TEXT EXCERPT:
········
113.5 5. Exclusive Feature Bundling (EFB)
113.5.1 5.1 Sparse High Dimensional Features
High dimensional data, especially after one-hot encoding of categorical variables, is typically very sparse. Many features are mutually exclusive: they rarely take nonzero values for the same instance. One-hot indicator columns are the extreme case, since exactly one is nonzero per category. EFB recognizes that such features can be packed into a single bundled feature without losing information, because their nonzero values never collide.
113.5.2 5.2 Bundling as Graph Coloring
Finding the best bundling is equivalent to a graph coloring problem. Build a graph whose vertices are features and whose edges connect features that conflict, meaning they are simultaneously nonzero for too many instances. The weight of an edge is the number of conflicts. Bundling features into the fewest groups so that within-group conflict stays under a tolerance is graph coloring, which is NP-hard. LightGBM uses a greedy heuristic: sort features by degree (total conflict), then assign each feature to an existing bundle if doing so keeps conflicts under a threshold max_conflict_rate, otherwise open a new bundle. Allowing a small conflict rate trades a tiny amount of accuracy for far fewer bundles.
113.5.3 5.3 Merging Values Within a Bundle
Once features are grouped, their values are merged into one feature by offsetting each member’s bin range so the ranges do not overlap. If feature \(A\) uses bins \([0, k_A)\) and feature \(B\) uses bins \([0, k_B)\), then \(B\) is shifted to occupy \([k_A, k_A + k_B)\) in the bundled feature.
offset = 0
for feature f in bundle:
bundled_bin(i) = bin(f, i) + offset if f nonzero for i
offset += num_bins(f)
A split on the bundled feature can therefore recover a split on any of its members. EFB reduces the effective number of features from #feature to #bundle, and histogram construction cost scales with the number of bundles rather than the original feature count. On sparse data this can be an order of magnitude reduction.
113.6 6. Categorical Feature Handling
LightGBM treats categorical features natively rather than requiring one-hot encoding. For a categorical feature it sorts the categories by the accumulated gradient statistic \(\sum g / \sum h\) within each category, then finds the best partition of categories into two groups along that ordering. This follows the classic Fisher result that the optimal partition for many splitting criteria lies along a sorted ordering, reducing an exponential search over subsets to a linear scan. Native handling avoids the dimensionality blowup of one-hot encoding and usually yields better splits, though high cardinality features still warrant care to avoid overfitting, for which min_data_per_group and cat_smooth provide control.
········
RECORDED DATA:
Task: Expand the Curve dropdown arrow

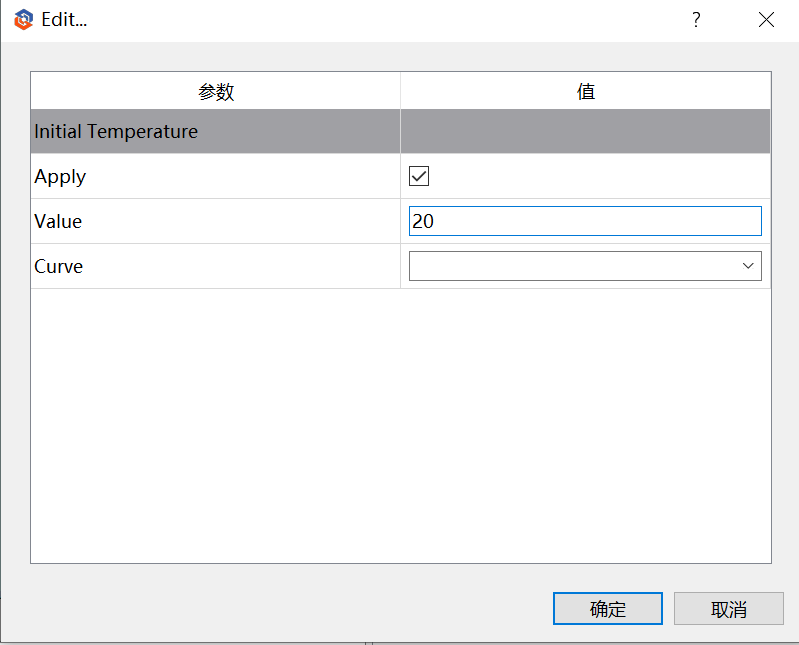Action: (748, 266)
········
WORK TO BE COMPLETED: Print the passage of the LightGBM excerpt that opens with the words containing "113.5.1 5.1 Sparse" and closes with "values never collide.". Work only from the LightGBM excerpt and ignore the material.

RESULT OF THIS EXERCISE:
113.5.1 5.1 Sparse High Dimensional Features
High dimensional data, especially after one-hot encoding of categorical variables, is typically very sparse. Many features are mutually exclusive: they rarely take nonzero values for the same instance. One-hot indicator columns are the extreme case, since exactly one is nonzero per category. EFB recognizes that such features can be packed into a single bundled feature without losing information, because their nonzero values never collide.